How many of the lines below contain the string "column"? Reply with the number alone.

[Dataset records]
___

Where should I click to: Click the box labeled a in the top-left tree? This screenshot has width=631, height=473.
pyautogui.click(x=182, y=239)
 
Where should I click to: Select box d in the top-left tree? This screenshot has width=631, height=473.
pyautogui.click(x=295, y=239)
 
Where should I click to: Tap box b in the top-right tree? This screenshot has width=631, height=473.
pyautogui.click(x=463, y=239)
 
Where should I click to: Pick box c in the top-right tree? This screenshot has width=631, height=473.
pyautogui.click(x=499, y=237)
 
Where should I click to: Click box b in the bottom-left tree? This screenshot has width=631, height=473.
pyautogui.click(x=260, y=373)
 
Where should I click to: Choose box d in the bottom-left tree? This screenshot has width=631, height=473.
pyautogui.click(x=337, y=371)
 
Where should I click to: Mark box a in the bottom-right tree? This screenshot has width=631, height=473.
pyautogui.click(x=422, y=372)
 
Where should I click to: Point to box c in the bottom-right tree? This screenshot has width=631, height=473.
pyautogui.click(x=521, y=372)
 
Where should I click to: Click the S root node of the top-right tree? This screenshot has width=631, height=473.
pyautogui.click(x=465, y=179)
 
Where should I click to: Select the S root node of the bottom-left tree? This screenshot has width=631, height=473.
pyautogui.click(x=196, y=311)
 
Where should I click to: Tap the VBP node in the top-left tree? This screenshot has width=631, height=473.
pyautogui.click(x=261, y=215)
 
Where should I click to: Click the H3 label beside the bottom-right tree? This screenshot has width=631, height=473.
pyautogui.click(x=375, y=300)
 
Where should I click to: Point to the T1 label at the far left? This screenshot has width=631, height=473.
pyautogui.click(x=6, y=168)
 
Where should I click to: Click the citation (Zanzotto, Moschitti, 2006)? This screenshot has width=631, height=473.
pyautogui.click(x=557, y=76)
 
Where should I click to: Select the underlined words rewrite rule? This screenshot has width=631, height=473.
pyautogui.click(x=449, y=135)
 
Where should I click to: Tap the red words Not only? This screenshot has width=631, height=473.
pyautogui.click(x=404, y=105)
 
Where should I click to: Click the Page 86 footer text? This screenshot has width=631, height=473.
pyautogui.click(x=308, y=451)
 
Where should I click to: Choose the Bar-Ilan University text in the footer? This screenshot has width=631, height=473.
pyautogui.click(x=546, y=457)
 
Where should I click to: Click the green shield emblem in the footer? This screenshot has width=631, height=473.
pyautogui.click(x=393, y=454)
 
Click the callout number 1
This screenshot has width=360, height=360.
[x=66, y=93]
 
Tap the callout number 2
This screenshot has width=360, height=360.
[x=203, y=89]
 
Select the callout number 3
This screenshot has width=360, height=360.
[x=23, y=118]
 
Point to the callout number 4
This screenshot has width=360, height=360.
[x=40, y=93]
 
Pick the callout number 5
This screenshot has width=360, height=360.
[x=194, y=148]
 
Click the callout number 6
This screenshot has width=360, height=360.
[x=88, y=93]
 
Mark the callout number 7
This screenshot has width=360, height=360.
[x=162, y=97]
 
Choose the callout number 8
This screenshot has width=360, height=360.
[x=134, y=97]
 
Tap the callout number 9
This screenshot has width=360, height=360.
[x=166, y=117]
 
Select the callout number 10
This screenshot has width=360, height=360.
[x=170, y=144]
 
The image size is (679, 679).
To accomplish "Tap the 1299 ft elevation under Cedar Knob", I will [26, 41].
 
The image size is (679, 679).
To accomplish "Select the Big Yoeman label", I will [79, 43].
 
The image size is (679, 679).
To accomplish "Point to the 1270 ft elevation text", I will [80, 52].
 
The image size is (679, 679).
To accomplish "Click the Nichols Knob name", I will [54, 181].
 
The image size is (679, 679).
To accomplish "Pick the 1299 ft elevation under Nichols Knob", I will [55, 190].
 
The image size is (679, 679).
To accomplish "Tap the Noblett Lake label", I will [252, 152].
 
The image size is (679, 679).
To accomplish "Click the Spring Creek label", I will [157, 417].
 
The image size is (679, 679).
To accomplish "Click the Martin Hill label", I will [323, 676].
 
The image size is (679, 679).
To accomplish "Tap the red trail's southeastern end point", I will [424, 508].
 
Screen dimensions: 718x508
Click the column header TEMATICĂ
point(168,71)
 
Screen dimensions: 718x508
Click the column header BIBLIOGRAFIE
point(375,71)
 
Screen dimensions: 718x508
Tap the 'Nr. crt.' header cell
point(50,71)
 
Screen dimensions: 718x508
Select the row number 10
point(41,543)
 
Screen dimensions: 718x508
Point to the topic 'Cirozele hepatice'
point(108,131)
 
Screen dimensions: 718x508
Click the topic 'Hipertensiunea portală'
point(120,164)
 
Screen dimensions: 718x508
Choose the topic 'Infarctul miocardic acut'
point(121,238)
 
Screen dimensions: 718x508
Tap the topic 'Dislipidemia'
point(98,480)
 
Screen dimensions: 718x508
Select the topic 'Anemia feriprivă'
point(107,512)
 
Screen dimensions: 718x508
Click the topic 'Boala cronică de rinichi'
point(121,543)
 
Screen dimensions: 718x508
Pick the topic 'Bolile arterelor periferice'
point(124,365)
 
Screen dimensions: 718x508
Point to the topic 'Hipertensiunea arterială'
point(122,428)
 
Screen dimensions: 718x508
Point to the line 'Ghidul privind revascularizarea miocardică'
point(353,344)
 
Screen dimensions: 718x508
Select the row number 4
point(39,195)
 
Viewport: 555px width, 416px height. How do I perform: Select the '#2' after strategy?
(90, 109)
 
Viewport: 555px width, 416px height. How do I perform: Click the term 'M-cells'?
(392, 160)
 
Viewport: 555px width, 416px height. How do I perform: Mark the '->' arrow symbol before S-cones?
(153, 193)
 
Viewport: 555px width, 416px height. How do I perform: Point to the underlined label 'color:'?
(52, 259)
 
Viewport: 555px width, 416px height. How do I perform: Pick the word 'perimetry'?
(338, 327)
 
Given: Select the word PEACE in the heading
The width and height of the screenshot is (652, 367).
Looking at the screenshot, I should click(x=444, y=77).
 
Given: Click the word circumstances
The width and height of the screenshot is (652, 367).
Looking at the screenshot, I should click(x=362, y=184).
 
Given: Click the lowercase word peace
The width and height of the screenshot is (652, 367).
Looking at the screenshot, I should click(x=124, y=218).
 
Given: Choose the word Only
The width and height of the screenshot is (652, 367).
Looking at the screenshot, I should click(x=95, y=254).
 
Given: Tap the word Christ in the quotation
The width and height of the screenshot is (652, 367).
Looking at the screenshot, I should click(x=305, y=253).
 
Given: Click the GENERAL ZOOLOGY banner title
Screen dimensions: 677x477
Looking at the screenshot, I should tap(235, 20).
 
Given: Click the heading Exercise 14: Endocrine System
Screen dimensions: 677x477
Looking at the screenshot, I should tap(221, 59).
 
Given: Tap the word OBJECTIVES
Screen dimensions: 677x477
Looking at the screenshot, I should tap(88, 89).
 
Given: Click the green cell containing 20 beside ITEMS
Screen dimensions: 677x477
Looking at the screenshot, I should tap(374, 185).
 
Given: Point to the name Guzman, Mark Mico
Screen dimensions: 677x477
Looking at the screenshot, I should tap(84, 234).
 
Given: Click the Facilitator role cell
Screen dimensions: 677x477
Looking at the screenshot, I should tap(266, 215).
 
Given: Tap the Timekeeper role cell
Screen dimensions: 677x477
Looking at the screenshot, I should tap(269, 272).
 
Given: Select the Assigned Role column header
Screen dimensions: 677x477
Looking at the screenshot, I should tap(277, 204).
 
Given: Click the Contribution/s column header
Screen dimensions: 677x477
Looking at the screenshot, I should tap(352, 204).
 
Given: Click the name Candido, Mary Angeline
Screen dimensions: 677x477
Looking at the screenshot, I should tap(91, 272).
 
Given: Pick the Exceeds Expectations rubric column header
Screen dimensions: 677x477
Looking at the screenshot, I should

___

Written solution>
5